Mark Kneidinger, director of Federal Network Resilience in the Office of Cybersecurity and Communications at DHS, said GSA and DHS are engaging with OMB, and particularly the Resource Management Officers (RMOs) for how to keep CDM well resourced.
“We want to make sure they are aware of the challenge the agencies are facing in regards to operations and maintenance,” he said. “Collectively, the RMOs work together. We are sending a white paper to all RMOs about the challenges of funding the CDM program. From the CIO and agency perspectives, they have to raise the sustainment question with the RMOs too.”

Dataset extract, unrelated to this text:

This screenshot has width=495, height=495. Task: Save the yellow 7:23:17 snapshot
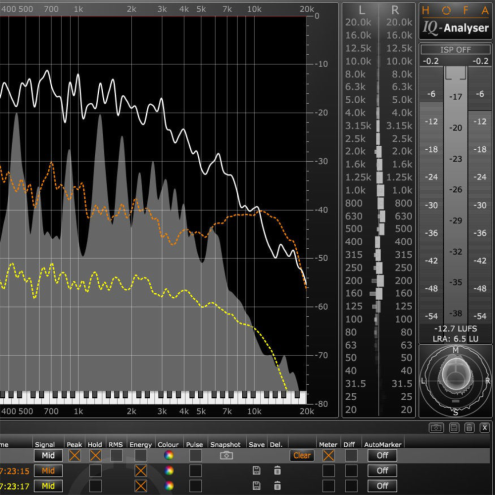(x=257, y=486)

Piche said the idea under phases 1 and 2 was to get agencies to a minimum baseline of cyber capabilities, and then have agency CIOs take over the maintenance to keep the tools modern and useful.
Piche said GSA and DHS are discussing approaches for Phase 3, which includes boundary protection and security lifecycle management. The goal is to keep current agency groups together, and give them access to a central contracting vehicle to buy support and achieve savings.
Along with the contracting approach, DHS and GSA are asking agencies what they want next from CDM.
Jim Quinn, DHS’ lead system engineer for the CDM program, said at the Association of Government Accountants Summit in mid-January that DHS surveyed CDM customers to ask what should they focus on next.
“All of the respondents said we have to solve CDM and the cloud,” Quinn said. “It was pretty consistent that they said we need to solve the architecture challenges and work with the Federal Risk Authorization and Management Program (FedRAMP).”
Quinn didn’t offer any further details of the survey as DHS still was compiling the results.
What’s happening here is DHS and GSA are realizing the acquisition strategy that came together in 2011 and 2012 will not meet the agency’s needs in 2018 and beyond. CDM phases 1 and 2 were pretty straight forward — know what’s on your network and know who’s on your network.
CDM Phase 3 is more complex and may require new thinking.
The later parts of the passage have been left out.